Rebecca Kane (Crawlspaceblog): Rebecca Kane is an Astoria, Queens-based playwright, stage manager, indie theatre producer, merch girl, and oat milk enthusiast. Her writing has appeared in the Rising Sun Performance Company 2019 Laboratorium Residency on Governor’s Island, the Naked Angels Tuesdays@9 readings, and the New York Theatre Festival, among others. In summer of 2019, her parody Almost Maimed performed simultaneously in LadyFest at The Tank and in the inaugural season of Rogue Theatre Festival. She’s had two new works appear in CyberTank 2020, The Tank’s virtual 2020 season, one of which, Tight (Haha Nice), was filmed and streamed this past summer in both Orlando Fringe’s DigiFringe and Rogue Theater Festival (Rebecca was a playwright-in-residence at Rogue as well). In 2021, she received a City Artist Corps Grant from the New York Foundation of the Arts for developing a new play. She is a 2020-21 ensemble member of the Rising Sun Performance Company.

Nina Ki (Primary Colors): Nina Ki is a Queerean (Queer + Korean) American playwright who graduated from NYU Tisch with a BFA in Dramatic Writing. Her plays have been read, recorded, and presented nationwide, including with MCC Theater, Queens Theatre, Brave New World Repertory, Yale Summer Cabaret, and The Parsnip Ship. Her play Moon Bear was given special consideration for the Relentless Award, and her play Ravage was a finalist for The Playwright's Realm's Writing Fellowship. To contact her or learn more about her work, please visit her website at www.nina-ki.com.

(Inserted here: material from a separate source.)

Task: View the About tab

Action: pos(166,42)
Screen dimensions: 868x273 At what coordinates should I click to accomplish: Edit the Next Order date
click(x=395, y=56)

Rachel Leighson (Little Egg, Big World): Rachel Leighson (playwright) is an actor/singer/writer based in NYC. Previous writing credits include Blood on My Mother’s Apron (Off Broadway), The Forest Musical (Broadviews on Broadway), The Scarcity of Illness (The Skeleton Rep(resents)), and Why TYA? (Musical Theatre Today). She is a resident writer with Captivate Writers Collective. As an actor, Rachel has been seen in numerous Off Broadway shows at Playwrights Horizons, St. Luke’s Theatre, and the Actor’s Temple Theatre. She has also toured nationally with ArtsPower and Two Beans Productions. www.RachelLeighson.com

Hayley St. James (For Leonora, or, Companions): Hayley St. James (they/them) is a Boston-born, mostly-New York-based playwright. A non-binary pansexual on the autism spectrum, they are deeply passionate about seeing themselves and their communities represented truthfully in all media, theatre first and foremost. In their theatrical work, they strive to marry authentic representation with hyper-theatrical, surreal, meta, and intimate twists. They also have a thing for imaginary friends, ghosts, aliens, rockstars, and well-handled pop culture references. Their plays include For Leonora, or, Companions, A Godawful Small Affair, and It's Confusing These Days.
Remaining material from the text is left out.